El traslape entre categorías estéticas y categorías éticas y morales abre la puerta a preguntarnos qué formas de resistencia —estéticas de la resistencia y resistencias a través de la estética— pueden ejercerse frente a los prejuicios que un sistema históricamente opresivo perpetúa como “adecuado”, “estéticamente deseable”, etcétera, al punto de moldear la psique para determinar que algo bueno es bello y algo feo es malo, incluso cuando eso señalado como “malo” sea nuestro propio ser. Basta con abrir los dos tomos editados por Umberto Eco, La historia de la belleza y La historia de la fealdad, donde se exploran los cánones de estas dicotomías estéticas —desde el punto de vista occidental, por supuesto— para comprender que gran parte de las categorías estéticas que practicamos a diario están atravesadas por una historia política que ha convenido que ciertos cuerpos resulten buenos y bellos, y otros resulten malos y desagradables. La historia de quiénes y cómo han decidido la estética de la belleza y la fealdad puede rastrearse a través de los pasajes de una historia del arte hegemónico donde se habla de armonía, equilibrio, simetría, perspectiva: la construcción de una estética de lo deseable. 

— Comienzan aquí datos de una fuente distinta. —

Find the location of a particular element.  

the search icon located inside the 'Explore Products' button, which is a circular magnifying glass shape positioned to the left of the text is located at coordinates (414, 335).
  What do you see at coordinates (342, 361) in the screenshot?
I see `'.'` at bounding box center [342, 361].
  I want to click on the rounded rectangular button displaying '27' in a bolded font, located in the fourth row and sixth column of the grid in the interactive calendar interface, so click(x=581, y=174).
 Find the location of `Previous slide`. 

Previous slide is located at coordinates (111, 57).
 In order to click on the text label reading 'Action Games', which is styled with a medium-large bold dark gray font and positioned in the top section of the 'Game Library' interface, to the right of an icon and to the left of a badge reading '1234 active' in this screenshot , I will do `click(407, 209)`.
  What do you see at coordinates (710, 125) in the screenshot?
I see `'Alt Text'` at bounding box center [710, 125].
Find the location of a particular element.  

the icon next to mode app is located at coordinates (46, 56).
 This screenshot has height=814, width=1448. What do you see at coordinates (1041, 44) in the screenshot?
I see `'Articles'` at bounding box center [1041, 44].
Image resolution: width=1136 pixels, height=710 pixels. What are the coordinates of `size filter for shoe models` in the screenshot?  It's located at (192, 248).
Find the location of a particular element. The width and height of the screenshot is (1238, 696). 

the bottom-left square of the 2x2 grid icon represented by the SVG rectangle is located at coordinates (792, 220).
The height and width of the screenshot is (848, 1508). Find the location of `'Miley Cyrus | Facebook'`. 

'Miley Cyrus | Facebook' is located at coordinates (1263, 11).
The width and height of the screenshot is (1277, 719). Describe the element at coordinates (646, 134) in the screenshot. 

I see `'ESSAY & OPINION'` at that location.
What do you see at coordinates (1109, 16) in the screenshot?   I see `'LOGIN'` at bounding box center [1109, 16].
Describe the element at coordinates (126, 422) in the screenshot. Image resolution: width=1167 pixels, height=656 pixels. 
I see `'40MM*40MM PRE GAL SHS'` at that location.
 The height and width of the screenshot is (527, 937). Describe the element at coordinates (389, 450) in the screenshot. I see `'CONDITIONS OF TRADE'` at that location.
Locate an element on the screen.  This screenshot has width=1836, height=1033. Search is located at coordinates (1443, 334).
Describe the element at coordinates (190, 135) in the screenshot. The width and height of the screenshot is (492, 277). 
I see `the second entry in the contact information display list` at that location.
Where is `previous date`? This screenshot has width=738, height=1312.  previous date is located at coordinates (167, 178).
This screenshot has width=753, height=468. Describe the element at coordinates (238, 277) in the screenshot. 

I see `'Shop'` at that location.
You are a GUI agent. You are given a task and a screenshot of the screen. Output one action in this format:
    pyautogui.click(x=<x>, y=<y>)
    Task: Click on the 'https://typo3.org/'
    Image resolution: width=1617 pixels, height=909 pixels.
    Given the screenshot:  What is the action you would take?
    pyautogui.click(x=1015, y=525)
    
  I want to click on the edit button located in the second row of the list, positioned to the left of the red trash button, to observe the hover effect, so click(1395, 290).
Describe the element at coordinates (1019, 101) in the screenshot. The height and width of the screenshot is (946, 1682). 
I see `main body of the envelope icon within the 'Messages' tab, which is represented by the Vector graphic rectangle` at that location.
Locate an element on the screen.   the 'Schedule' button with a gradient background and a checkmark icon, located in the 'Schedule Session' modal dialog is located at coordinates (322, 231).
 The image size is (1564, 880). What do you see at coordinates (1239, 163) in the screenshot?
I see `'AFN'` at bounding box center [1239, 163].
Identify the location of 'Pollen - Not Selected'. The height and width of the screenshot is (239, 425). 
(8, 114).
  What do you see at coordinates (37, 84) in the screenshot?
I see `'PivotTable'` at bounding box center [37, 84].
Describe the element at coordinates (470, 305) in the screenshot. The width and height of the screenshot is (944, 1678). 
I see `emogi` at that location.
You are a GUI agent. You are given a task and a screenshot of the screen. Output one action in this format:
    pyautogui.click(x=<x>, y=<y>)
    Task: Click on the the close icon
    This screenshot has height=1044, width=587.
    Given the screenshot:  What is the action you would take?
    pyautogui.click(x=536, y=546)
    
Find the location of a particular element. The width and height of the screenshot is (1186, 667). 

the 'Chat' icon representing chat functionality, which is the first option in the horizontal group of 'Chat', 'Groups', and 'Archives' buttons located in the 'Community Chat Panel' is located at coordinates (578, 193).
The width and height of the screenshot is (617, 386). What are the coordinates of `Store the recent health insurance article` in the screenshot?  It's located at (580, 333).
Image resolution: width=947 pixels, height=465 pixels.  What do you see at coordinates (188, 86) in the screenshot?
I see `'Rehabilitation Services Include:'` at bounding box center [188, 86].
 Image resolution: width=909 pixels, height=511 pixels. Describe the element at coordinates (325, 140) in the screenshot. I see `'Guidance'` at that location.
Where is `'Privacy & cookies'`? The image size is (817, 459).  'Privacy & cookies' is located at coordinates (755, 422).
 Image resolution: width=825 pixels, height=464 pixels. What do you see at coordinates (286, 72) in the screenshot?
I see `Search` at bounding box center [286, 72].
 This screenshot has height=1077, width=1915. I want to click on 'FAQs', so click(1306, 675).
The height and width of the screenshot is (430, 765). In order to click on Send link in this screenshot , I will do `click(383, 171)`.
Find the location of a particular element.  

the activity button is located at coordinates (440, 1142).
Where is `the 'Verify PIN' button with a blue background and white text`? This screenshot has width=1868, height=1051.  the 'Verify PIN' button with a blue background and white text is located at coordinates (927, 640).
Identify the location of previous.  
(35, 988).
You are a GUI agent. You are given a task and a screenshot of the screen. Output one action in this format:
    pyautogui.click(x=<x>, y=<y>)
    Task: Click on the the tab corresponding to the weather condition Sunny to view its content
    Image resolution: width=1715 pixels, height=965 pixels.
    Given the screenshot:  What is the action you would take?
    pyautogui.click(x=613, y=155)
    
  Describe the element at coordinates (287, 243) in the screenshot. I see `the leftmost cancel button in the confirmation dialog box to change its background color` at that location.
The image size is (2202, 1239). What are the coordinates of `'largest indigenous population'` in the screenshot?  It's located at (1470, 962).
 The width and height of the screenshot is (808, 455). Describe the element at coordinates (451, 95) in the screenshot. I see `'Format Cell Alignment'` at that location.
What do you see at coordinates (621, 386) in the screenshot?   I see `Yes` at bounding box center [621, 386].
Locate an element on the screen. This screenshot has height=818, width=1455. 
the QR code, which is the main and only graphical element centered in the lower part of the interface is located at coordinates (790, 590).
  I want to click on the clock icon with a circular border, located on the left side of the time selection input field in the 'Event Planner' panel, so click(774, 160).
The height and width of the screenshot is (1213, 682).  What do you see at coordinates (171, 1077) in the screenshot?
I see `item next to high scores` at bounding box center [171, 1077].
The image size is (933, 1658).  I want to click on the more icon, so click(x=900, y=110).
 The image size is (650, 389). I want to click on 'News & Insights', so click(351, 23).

Bien dice John Berger en su clásico libro Modos de ver, que “el capitalismo sobrevive obligando a la mayoría —a la que explota— a definir sus propios intereses con la mayor mezquindad posible. En otro tiempo lo logró mediante privaciones generalizadas. Hoy lo está logrando en los países desarrollados mediante la imposición de un falso criterio sobre lo que resulta y no deseable”. Y así es como tras las más íntimas de las percepciones estéticas —qué color combina con cuál otro, por ejemplo— se enarbola una profunda pedagogía del ser, determinada por amplias estructuras políticas y económicas, donde ciertos gustos se determinan como óptimos y otros no. Y si el gusto está determinado por un canon hegemónico, entonces lo desagradable —el disgusto— se construye sobre el mismo canon. Pero, ¿a quién sirve y de qué maneras se posibilita que ciertos consensos sociales sobre lo estético tengan continuidad? Es decir, ¿a través de qué actos de repetición obsesivos de la colectividad se construye el ojo hegemónico? ¿Y cómo hacerle frente y negarnos a su hegemonía? La construcción de lo deseable nunca es inocente, siempre es parte de una historia de lo político —y lo económico. 

La artista estadounidense y afrodescendiente Bisa Butler se formó, al igual que la pareja Clark, en Howard University, una universidad tradicionalmente afroamericana. Ahí su formación estuvo a cargo de miembros del colectivo de artistas AfriCOBRA, surgido en Chicago en la década de 1960. Aquellos eran artistas que realizaron un trabajo profundo para problematizar y retar las categorías estéticas y cromáticas de la tradición occidental. Como tal, identificaron la paleta del canon blanco y occidental, e intentaron subvertirla. Buscaban construir una estética negra que no se basara simplemente en contenido, o en el hecho mismo de ser arte, sino en la construcción de un sentido de la estética que se centrara en el orgullo, la autodeterminación, el empoderamiento y celebración de las vidas negras. 

Eligieron una gama de colores que nombraron “kool-aid colors”, por su vibrante intensidad. Butler, alumna de dicha generación, ahora se dedica a pintar con telas, reactivando la tradición afroamericana del quilting —el arte textil que engarza capas de telas de colores construyendo patrones geométricos y multiformes—, creando piezas asombrosas de grandes dimensiones, basadas en una cromática estridente y táctilmente estimulante. En una entrevista Bisa Butler narró cómo, durante su formación, sus maestros planteaban ejercicios que cuestionaban el origen de la pintura a partir del lienzo en blanco, ¿por qué blanco?, y postulaban alternativas, como el inicio desde el lienzo negro, planteando así otros inicios y puntos de partida posibles. 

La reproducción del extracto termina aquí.